Cynos changes the trust model. The agent works however it wants; before it claims done, Cynos checks the claim against captured tool results — the actual reads, writes, bash commands, search/fetch results, and subagent calls that happened in the session. No captured evidence, no completion.
completionEvidence → explains what the agent says happened
capturedToolResults → proves what actually happened
checkpoints → decide whether the work is really complete
Quick start
Install Cynos into pi (global, for the current user):
pi install npm:@cynos-ai/engineer
Or install it project-locally (writes to .pi/settings.json, shareable with your team):
pi install npm:@cynos-ai/engineer -l
Open pi in any project and just describe the work in natural language:
> Add a multiply function to src/app.ts and verify it works.

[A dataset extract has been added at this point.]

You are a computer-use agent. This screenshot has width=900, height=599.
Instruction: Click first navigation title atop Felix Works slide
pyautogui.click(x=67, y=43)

Cynos routes the request to the right practice (here: develop), lets the agent implement, then runs cynos_check_completion. If a checkpoint finds missing real evidence, the work stays active with an actionable reason — not a false "done". When all checkpoints pass, the work is archived under .cynos/archive/.
Upgrade or remove:
pi update --extensions # upgrade all installed packages
pi remove npm:@cynos-ai/engineer
Core model
practice = methodology skill + completion checkpoints
work = objective + acceptanceCriteria + status + completionEvidence + capturedToolResults
There is no activity state machine and no per-step ceremony. The agent starts a work item, explores/edits/tests normally, then calls cynos_check_completion. If checkpoints fail, the work stays active with actionable missing evidence. If they pass, the work is archived under .cynos/archive/.
Practices
Cynos currently includes 12 practices:
- review — read-only assessment of existing code, design, PRs, commits, or docs
- docs — documentation/report-only changes with no runtime behavior change
- onboard — understand an existing project and create/refresh durable project memory
- init — create a new project from scratch
- debug — reproduce, diagnose, fix, and verify bugs or failures
- test — test/validate existing behavior by running it and reporting a PASS/FAIL/FLAKE/BLOCKED verdict
- develop — implement features, runtime config, and general changes
- refactor — behavior-preserving structural changes with baseline/final verification
- ui-design — visual UI/design-system/styling work with browser evidence
- usability — frontend usability observation, fix, and re-verification
- release — push/tag/publish/deploy/CI-CD/post-release validation
- default — narrow fallback when no specific practice fits
Users can describe work naturally or use slash commands such as /review, /test, /develop, /debug, /release, and /onboard.
Tools
Work lifecycle:
cynos_start_work·cynos_work_status·cynos_check_completioncynos_ask_user·cynos_resume_work·cynos_abandon_work
Capabilities:
cynos_subagent·cynos_search·cynos_fetch
State and configuration
Project state lives in the target project:
.cynos/
work.json
last-outcome.json
archive/
User configuration lives in:
~/.pi/agent/cynos-config.json
The /cynos-config command edits common settings: language, onboard mode, vision model, subagent timeout, work-aware compaction, and telemetry. Telemetry is opt-in (off by default); a one-time consent prompt asks on first session.
License
Copyright (c) 2026 Jay Shen. All rights reserved.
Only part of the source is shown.